> **Work order**
The lines to find are those in the entries that hold the word "right"; copy every one of them.

'''

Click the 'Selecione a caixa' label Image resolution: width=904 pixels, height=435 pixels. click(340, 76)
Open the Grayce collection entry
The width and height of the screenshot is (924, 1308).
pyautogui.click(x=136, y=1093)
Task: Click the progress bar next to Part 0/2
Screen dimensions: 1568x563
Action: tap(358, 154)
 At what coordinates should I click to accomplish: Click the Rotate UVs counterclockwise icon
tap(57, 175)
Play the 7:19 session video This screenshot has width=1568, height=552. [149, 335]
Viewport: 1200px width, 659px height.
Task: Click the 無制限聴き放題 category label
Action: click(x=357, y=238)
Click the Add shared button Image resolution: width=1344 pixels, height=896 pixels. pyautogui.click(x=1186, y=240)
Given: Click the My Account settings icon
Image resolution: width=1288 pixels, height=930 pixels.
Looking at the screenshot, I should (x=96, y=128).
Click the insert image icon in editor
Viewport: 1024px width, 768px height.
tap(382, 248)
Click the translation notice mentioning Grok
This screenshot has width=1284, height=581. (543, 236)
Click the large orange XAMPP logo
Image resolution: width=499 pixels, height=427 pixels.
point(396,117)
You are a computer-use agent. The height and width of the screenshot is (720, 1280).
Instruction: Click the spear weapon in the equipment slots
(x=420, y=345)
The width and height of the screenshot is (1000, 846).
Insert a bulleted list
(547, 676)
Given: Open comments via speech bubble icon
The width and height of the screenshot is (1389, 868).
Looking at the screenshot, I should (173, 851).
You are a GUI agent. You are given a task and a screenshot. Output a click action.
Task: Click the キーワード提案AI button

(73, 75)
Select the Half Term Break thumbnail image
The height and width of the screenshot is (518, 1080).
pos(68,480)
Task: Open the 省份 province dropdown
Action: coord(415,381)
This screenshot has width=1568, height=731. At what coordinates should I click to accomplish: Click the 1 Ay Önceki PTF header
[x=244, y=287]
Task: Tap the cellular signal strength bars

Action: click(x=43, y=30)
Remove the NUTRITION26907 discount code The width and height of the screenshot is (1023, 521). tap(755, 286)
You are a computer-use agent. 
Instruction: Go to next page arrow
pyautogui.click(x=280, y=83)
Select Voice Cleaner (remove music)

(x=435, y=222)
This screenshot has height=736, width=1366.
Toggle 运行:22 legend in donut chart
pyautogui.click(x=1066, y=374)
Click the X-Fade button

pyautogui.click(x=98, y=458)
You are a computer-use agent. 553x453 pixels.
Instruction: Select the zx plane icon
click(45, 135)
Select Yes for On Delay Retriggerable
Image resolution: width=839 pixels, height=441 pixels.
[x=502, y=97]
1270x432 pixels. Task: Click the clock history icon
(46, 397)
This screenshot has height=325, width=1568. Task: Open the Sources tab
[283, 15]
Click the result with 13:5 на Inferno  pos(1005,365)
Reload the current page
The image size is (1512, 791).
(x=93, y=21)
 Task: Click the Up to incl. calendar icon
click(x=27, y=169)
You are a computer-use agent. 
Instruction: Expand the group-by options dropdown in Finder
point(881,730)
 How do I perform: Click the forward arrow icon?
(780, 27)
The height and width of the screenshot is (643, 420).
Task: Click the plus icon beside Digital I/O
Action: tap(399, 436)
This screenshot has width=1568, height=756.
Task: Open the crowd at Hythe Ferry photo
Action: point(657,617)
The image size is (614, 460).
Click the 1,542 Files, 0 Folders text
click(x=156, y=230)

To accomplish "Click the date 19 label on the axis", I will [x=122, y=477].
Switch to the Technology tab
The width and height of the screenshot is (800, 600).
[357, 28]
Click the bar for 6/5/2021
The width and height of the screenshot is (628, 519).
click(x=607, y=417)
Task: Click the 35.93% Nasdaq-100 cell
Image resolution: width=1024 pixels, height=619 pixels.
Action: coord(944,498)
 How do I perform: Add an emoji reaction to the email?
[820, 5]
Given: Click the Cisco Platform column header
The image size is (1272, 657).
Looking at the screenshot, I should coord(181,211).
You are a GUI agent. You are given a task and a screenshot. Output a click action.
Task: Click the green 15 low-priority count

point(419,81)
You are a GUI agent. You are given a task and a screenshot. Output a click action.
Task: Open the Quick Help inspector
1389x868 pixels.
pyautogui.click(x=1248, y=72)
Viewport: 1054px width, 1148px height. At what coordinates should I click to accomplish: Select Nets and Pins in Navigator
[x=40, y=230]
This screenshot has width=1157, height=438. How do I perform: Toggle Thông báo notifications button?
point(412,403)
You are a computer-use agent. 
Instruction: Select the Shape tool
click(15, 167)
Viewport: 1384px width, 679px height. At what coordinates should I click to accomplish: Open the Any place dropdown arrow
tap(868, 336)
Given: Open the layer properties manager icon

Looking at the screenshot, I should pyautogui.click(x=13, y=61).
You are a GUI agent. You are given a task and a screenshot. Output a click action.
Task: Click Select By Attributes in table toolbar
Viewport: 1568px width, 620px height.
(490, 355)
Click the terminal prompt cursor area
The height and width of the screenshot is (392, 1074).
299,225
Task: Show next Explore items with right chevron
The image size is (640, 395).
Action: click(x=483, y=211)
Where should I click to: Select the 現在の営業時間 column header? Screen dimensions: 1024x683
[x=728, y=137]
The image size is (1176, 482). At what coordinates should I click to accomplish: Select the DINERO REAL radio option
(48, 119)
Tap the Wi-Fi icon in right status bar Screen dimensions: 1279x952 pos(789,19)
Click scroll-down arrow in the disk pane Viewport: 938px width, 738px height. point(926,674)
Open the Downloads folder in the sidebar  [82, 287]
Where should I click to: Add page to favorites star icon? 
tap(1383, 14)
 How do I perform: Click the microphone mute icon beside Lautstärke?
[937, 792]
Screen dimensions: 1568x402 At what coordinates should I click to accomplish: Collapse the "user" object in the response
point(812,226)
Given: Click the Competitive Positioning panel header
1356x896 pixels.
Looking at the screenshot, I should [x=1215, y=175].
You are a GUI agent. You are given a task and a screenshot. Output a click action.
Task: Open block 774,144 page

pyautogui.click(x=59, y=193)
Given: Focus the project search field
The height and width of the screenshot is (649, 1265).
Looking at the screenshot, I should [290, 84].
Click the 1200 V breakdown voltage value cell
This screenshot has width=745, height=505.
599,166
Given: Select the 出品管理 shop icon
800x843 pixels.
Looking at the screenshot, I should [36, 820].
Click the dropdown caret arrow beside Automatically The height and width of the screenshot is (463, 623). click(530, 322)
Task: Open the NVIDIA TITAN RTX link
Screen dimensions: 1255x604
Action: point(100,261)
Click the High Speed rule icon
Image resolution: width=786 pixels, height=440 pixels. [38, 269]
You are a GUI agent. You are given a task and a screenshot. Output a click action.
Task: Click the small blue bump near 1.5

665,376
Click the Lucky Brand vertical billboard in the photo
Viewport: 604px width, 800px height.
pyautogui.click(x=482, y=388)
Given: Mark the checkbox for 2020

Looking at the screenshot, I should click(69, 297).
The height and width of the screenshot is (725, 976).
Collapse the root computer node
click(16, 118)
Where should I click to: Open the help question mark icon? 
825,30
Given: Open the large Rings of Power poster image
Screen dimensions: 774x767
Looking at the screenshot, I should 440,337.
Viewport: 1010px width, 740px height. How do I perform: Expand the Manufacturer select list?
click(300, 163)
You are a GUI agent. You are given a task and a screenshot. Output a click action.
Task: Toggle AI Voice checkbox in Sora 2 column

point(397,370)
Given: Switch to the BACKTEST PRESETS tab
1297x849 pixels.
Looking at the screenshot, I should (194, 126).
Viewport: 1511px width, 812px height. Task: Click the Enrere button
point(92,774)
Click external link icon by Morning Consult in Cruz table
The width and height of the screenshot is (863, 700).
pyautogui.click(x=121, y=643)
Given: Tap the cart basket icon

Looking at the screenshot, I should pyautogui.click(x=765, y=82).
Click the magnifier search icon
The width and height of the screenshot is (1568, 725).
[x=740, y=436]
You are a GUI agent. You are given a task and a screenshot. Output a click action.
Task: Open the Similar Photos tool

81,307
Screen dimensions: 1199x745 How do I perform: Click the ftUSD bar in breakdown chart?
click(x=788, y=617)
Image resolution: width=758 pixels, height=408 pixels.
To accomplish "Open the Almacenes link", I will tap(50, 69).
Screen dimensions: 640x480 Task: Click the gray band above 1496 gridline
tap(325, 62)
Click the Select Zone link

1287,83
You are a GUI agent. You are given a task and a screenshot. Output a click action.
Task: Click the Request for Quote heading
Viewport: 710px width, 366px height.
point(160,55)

'''

> **Answer space**
Task: Show next Explore items with right chevron
Tap the Wi-Fi icon in right status bar Screen dimensions: 1279x952 pos(789,19)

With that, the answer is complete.